Moshe felt self doubt that often manifested in rage. It was a rage that he could only sometimes control. Once when he had returned from a period of quiet self-reflection and contemplation to the bottom of the hill and seen the community on fire, he had lashed out, becoming a killer for the second time in his life.
Recently, Moshe wondered if he had been cursed with the knowledge that civilization was a construct. Someone had invented slavery, and Moshe had invented redemption.
For a moment, Moshe felt that his life had meant something. That moment was gone. He wondered what his life would have been like had he not killed that man so long ago. He wondered what he might have become. He wondered if he would have been happier as a blind man, never wondering where his next meal was coming from.
His mind wandered from those larger questions back to the silliness that had overcome him when he had struck this rock.

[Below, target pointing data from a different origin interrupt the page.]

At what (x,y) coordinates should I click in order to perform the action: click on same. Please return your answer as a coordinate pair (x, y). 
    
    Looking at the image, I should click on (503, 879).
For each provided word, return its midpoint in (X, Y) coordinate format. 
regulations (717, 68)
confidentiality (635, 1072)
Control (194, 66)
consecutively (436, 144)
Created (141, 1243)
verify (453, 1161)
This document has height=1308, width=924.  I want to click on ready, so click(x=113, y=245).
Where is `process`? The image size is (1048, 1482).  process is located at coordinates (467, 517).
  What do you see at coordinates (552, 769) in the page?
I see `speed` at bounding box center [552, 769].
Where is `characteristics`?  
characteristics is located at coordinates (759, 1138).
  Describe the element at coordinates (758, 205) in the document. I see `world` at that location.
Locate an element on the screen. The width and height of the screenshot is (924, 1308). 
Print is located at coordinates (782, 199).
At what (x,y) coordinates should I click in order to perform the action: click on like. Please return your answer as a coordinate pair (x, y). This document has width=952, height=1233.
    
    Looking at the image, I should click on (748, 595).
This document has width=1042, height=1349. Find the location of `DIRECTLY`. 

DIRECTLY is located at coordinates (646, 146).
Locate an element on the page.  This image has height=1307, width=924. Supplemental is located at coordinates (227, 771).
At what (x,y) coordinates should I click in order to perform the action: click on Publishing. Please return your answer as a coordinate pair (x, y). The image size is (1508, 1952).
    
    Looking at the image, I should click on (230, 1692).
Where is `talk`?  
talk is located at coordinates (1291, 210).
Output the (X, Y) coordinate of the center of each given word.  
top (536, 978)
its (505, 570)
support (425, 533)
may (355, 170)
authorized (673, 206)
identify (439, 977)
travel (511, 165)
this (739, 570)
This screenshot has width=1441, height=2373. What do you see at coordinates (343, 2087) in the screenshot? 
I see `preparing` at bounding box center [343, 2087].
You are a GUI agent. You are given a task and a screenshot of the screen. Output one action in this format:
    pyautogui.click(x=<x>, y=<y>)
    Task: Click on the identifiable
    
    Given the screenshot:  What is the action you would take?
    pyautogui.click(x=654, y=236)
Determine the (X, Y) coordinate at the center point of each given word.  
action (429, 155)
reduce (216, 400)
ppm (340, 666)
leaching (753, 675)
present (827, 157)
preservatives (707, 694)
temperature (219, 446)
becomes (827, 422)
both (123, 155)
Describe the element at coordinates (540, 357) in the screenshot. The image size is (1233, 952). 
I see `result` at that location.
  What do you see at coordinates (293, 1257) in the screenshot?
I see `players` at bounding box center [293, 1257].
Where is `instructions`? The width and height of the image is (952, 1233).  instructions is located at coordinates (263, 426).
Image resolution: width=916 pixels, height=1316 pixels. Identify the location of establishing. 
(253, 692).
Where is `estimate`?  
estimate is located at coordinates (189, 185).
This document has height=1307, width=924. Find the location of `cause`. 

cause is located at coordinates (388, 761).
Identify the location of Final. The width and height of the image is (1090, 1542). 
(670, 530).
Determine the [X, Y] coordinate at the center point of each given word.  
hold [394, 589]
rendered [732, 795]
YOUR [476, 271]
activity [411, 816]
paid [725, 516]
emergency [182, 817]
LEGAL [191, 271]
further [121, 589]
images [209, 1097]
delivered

He was angry that the rock was the way it was. He was angry at its nature. Perhaps that was the rage that he had felt all along. Perhaps that was what compelled him to kill that man and all those others. Perhaps it was their nature. Perhaps it was the nature of humanity that led him to believe that he could create better rules for beings with such a violent nature, like his own.
Moshe knew that his life was over. He wondered what the future held for those slaves down there. He wondered if they would actually succeed in following the rules that he had set out. He wondered if a better society was actually within reach or if they would slide into comfort and recreate the life that they had known in the south, only this time with them on the top rung of the ladder.
He sat at the top of that hill and wondered if anyone would read the memoir that he had left with the group. All he could do at that point was hope.
Moshe, at the end of his life, did not know the answer, but he lay down and speculated as his tribe left his scope of sight.